瞼の向こうが明るいことに、リヴァイは違和感を覚えた。
特殊三課内にある自室は地下のように暗い造りになっている。体を故意的に休ませる為もあるらしい。だからこれは、リヴァイにとって初めての明るい朝。
「あ!起きた?」
フローリングの上を軽い足音が駆けて来る。どうしてか楽し気に聞こえる足音は、すぐにリヴァイの前に現れる。
「お前……」
「熱は無いみたい」
無遠慮に額に伸びてくるてのひら。ひやりとした指先で視界が遮られるけれど、リヴァイはそれが嫌ではなかった。
「救急車を呼ぼうと思ったんだけど。スマホ、壊すくらいに拒否するから……」
「悪かった」
ベッドのサイドテーブルには、画面の割れたスマートフォンが置いたままになってある。リヴァイは体を起こして、少しだけ肩をすくめてみせた。
「リヴァイだ。お前は……」
「私はナマエ。家族にぐらい連絡した方がいい?それともリヴァイは1人暮らし?」
「いや、連絡はいい」
端から見ればリヴァイは不審者そのものだろう。太ももや二の腕や。どう見ても一般的には使用しないベルトの類を装着し、ナイフだって着けたままだ。やけにあっけらかんとした様子で、ナマエはリヴァイを見ている。
「……じゃあ、何か食べて行く?今ちょうど、私も朝ごはんにしようと思ってて」
「いや、俺は」
「うちの庭で採れた野菜のサンドイッチ。野菜は嫌い?プロテインばっかり飲んでそう」
待ってて、と言い残してナマエはキッチンの方へと引っ込んで行く。そんなに広い家では無い。一軒家の造りだけれど、リヴァイが眠っている寝室からキッチンもリビングも見渡せた。
振り返るナマエの手には大きなプレート皿があって、分厚いサンドイッチがのっている。野菜のたっぷり挟んであるやつだ。ニンジンの千切りにルッコラ、トマトにグリーンケールそれからトレビスも。
リヴァイが押し黙ったままだったので、ナマエは「どうぞ」と言って、サイドテーブルにプレート皿を置いた。

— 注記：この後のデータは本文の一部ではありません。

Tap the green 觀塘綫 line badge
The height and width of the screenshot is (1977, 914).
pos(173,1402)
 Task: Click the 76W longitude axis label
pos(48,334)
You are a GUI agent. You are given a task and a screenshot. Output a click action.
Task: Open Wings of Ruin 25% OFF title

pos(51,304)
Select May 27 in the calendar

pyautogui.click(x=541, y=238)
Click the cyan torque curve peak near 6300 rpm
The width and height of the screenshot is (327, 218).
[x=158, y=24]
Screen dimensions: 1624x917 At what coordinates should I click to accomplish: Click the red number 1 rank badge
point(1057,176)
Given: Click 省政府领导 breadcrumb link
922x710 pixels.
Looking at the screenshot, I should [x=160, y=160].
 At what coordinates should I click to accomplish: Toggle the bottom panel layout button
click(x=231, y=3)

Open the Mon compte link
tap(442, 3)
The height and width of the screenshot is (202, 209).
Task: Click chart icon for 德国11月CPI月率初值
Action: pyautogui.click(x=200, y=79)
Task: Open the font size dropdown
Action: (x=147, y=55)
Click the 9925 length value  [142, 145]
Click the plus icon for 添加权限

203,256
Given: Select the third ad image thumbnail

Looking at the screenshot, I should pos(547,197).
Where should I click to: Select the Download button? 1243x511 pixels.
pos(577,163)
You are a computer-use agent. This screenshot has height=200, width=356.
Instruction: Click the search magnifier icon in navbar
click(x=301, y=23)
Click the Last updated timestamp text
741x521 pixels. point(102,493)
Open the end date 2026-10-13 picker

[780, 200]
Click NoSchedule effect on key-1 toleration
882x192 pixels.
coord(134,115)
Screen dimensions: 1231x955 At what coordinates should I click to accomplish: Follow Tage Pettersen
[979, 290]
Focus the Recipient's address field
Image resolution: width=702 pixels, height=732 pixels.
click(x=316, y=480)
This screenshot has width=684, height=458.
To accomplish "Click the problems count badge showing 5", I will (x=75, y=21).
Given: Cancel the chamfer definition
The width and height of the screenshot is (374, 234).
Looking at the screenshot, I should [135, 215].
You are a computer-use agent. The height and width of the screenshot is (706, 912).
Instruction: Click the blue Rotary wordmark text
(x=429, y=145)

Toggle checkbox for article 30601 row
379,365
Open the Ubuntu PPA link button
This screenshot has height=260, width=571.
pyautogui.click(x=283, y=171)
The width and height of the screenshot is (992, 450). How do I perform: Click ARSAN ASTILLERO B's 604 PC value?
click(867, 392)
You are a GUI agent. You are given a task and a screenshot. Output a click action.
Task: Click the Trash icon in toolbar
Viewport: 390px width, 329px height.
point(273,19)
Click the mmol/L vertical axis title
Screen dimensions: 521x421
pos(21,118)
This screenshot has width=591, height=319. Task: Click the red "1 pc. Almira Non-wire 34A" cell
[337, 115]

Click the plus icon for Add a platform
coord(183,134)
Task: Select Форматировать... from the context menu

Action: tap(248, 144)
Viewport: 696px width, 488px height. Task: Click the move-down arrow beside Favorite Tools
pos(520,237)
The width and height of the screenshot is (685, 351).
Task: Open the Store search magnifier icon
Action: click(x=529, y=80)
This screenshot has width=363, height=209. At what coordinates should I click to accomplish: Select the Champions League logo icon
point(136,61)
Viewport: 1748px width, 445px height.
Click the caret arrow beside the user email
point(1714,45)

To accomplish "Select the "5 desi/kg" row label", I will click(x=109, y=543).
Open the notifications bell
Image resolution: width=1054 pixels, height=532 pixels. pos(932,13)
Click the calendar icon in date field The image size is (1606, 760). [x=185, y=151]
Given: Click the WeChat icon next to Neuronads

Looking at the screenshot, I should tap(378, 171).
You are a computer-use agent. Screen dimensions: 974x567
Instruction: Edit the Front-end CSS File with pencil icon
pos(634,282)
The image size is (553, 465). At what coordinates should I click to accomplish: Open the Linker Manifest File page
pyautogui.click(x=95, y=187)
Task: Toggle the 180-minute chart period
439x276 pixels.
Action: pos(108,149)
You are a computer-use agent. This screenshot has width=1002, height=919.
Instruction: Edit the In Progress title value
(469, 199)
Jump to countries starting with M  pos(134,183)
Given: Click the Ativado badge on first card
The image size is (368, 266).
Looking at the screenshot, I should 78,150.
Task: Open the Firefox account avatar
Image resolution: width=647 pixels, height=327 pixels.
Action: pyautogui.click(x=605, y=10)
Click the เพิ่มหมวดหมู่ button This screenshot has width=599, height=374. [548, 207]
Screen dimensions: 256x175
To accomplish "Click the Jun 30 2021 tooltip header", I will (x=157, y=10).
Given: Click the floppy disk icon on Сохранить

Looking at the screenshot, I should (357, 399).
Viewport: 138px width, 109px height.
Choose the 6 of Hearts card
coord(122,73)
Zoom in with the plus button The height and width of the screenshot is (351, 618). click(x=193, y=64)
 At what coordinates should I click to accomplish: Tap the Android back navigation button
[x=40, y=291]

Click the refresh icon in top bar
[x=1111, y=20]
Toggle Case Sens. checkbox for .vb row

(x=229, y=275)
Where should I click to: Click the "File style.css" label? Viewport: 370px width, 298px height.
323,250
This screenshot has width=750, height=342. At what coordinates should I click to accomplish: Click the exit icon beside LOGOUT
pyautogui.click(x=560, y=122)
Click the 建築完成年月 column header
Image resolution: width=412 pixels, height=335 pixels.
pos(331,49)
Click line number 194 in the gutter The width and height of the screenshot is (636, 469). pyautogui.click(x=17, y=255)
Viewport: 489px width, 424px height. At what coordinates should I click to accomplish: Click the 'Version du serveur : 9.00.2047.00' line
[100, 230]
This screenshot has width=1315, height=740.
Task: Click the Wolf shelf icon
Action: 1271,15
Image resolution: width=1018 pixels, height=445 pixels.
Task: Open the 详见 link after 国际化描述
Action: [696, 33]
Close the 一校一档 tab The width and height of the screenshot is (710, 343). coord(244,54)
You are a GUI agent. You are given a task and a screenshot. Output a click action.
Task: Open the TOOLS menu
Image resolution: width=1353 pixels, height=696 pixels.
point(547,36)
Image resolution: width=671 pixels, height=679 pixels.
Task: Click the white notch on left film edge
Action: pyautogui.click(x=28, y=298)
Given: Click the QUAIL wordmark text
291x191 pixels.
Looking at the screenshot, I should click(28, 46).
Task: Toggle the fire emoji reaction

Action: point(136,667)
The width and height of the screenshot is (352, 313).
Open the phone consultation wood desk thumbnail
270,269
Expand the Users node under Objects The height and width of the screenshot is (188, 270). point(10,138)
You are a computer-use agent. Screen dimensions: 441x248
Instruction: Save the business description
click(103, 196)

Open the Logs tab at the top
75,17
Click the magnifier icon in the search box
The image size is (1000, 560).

陽だまりの部屋、柔らかな朝、野菜のサンドイッチ。何もかもが、まるで夢のようだとリヴァイは思う。そしてサンドイッチに手を伸ばした瞬間、実は自分が思っていた以上にそれらが欲しかった物だと気付いた。
「……悪くない」
「本当?よかった。あ、紅茶もあるよ。ちょっと待ってね」
ティーカップの中身は暖かな太陽の光を集めたようだった。目を細めると、お茶の水面が黄金色に輝いて見える。リヴァイは片手にサンドイッチを持ったまま、カップの取っ手に手を伸ばした。
「あ!」
「あぁ?」
元からカップが脆かったのか、それともリヴァイの力の加減がおかしかったのか。取っ手とカップの部分が綺麗に割れてしまい、リヴァイの指先にはカップの取っ手部分だけがある。
「安物だったからかなぁ……ごめんなさい。指、切ってない?」
「いや。問題ねぇ」
よく見るとカップが乗っているソーサーも欠けている。リヴァイは割れてしまった取っ手をソーサーの上に起き、カップのふちに指をかけて紅茶を飲んだ。
リヴァイの中も何か欠けていたのだろうか。紅茶とサンドイッチ。胃の中に流れ込むそれらは淡々とリヴァイを満たしてゆく。欠けていたものが満ちてゆく。
ナマエは床に座り込み、ベッドに頬杖をついてリヴァイを見上げた。
「あのね。本当は私、少し前からリヴァイのこと知ってたの」
ナマエの頬は紅潮している。感情が波打っているのがリヴァイにもわかる。
「奇遇だな。俺もだ」
12月26日
初めて任務に失敗した。
三課に帰還すると技術班のクソメガネが血相変えて襲い掛かって来た。迷惑な話しだ。急に倒れ込んだのはメンテナンスを怠ったバグらしい。
しかしサンドイッチは美味かった。紅茶も美味かった。カップの取っ手が壊れちまうのは頂けねぇ。あんな脆いモンなら、最初から使わない方がいい。
ナマエ
組織の人間以外と話すのは初めてだ。明日はすぐに任務を片付けて、またナマエの家の前を通る。ナマエのことを考えるとうなじの辺りが痛む。でも考えちまう。
わかんねぇな。日記ってのも難しいもんだ。